(Task to complete):
Please, starting at the line that contains "Where should I click to: Click", reproduce every line exactly until the records run out, skipping all pictures.

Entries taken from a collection
•••
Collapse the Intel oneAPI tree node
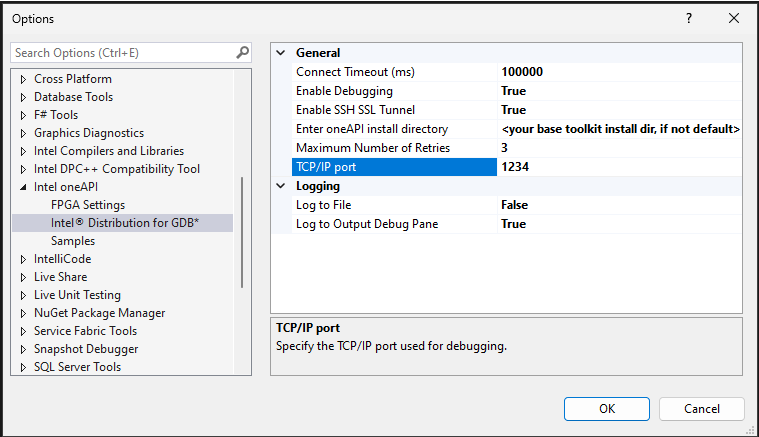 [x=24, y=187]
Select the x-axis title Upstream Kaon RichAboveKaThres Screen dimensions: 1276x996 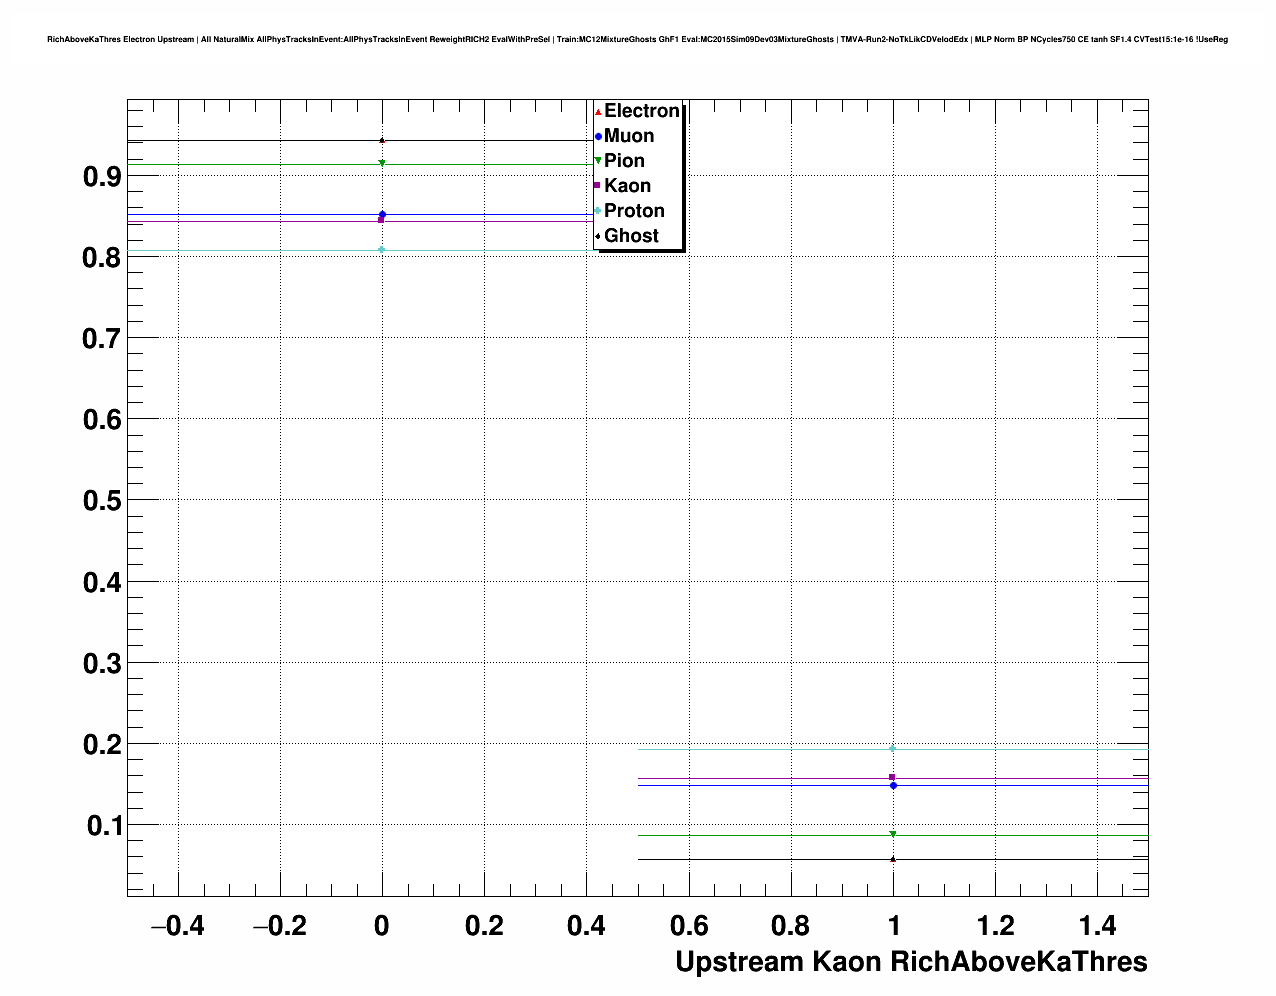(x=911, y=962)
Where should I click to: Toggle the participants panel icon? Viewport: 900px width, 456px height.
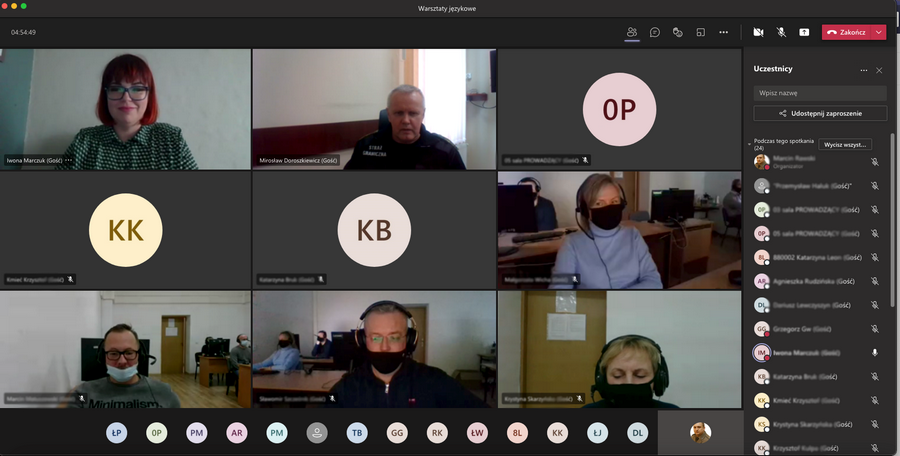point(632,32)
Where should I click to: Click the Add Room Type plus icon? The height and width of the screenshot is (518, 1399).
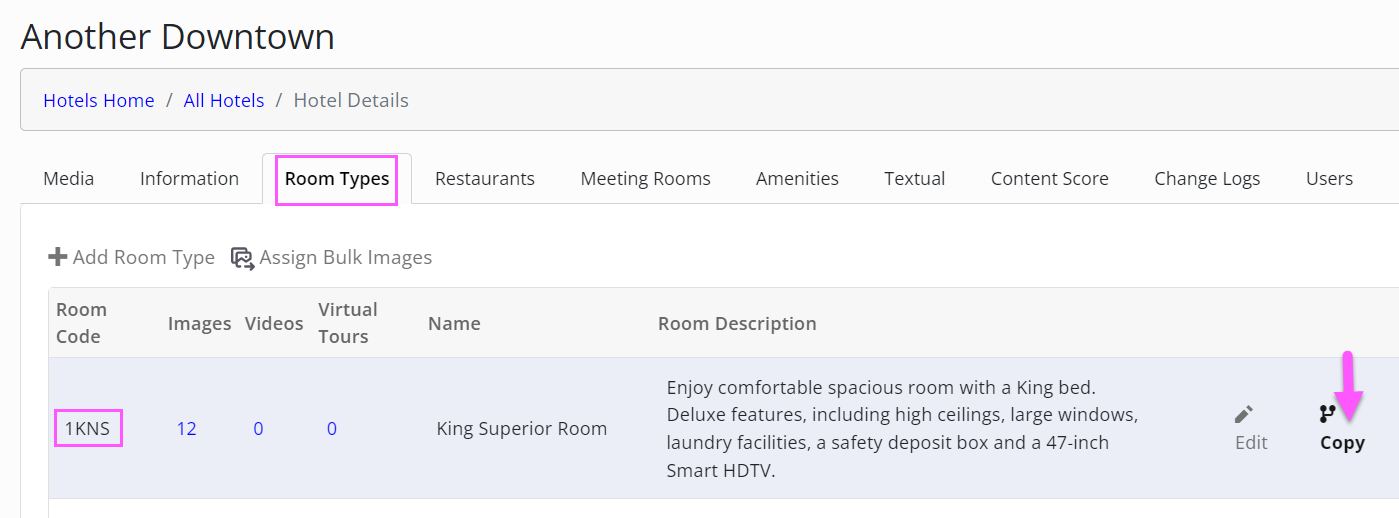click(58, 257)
•••
(Exercise output):
Where should I click to: Click the Add Room Type plus icon? The height and width of the screenshot is (518, 1399).
click(58, 257)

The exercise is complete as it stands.